Posts Tagged ‘Sales Training’

Sixteen Areas That Professional Sales Training Will Improve

Is sales training an expense or an investment? The answer depends on what kind of training and how effective the training is. Competent professional sales training will help companies improve in all of the following areas:

  1. More effective management of complex, big dollar deals: Sales training can help you win the big ones by gaining a better understanding of the politics of larger organizations. Learn how to successfully navigate situations involving multiple decision makers, multiple departments, outside consultants, committees and unexpected participants.
  2. A shorter selling cycle: Develop strong mutual agreements with prospective clients early in the selling cycle that define a step-by-step plan that will bring the process to an outcome within a mutually acceptable time frame.
  3. Higher comfort level calling at the “C” level: Develop a selling readiness tool kit that quickly helps you establish credibility at the highest levels. Truly understanding your prospective client, their challenges and their vision is far more powerful than demonstrating your product knowledge or its wizardry.
  4. Weeding our non-buyers earlier: Your time and your company’s resources are extraordinarily valuable! Your prospect must earn them. Learn how to get prospects to sell you on their need and commitment.
  5. More effective prospecting: Utilize a fresh, non-traditional approach to capture your prospect’s interest and imagination on the first call. Then, quickly help them discover why it is in their best interest to invite you in.

§ **EXERCISE SET**:
#1 In the sales training post, retype everything from "Is sales training" down to "and unexpected participants.".
#2 According to the sales training post, what is far more powerful than demonstrating your product knowledge or its wizardry?

(Entries from a dataset)

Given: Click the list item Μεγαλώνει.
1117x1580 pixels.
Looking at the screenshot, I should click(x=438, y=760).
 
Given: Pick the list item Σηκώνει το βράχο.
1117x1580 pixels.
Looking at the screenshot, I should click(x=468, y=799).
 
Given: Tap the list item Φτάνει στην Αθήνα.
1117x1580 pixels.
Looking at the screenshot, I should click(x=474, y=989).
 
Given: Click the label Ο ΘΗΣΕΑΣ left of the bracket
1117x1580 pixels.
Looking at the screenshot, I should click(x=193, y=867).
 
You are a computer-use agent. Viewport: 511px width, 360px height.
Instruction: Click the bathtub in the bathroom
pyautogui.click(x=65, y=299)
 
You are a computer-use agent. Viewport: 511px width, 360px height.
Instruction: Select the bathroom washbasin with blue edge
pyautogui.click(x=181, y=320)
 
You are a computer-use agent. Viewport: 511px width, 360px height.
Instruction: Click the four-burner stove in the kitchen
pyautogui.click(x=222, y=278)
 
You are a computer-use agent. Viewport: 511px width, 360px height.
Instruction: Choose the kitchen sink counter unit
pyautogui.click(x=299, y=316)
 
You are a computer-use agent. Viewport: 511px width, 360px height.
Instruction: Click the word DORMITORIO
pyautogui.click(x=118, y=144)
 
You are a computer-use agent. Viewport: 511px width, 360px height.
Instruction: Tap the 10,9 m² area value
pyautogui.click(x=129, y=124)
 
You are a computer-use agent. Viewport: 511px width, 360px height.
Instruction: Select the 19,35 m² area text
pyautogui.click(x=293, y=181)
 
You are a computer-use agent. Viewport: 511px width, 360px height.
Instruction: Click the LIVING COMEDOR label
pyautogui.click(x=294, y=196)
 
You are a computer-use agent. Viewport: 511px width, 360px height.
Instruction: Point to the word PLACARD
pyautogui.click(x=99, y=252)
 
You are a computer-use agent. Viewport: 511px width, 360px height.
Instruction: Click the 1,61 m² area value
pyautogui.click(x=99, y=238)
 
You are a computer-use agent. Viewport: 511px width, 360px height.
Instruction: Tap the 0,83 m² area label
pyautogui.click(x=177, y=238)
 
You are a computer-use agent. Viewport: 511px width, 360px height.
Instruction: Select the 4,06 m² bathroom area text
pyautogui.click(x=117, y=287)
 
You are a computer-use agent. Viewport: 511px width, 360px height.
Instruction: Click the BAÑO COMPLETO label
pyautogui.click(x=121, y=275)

§ **SOLVED PROBLEMS**:
#1
Is sales training an expense or an investment? The answer depends on what kind of training and how effective the training is. Competent professional sales training will help companies improve in all of the following areas:

  1. More effective management of complex, big dollar deals: Sales training can help you win the big ones by gaining a better understanding of the politics of larger organizations. Learn how to successfully navigate situations involving multiple decision makers, multiple departments, outside consultants, committees and unexpected participants.

#2 Truly understanding your prospective client, their challenges and their vision.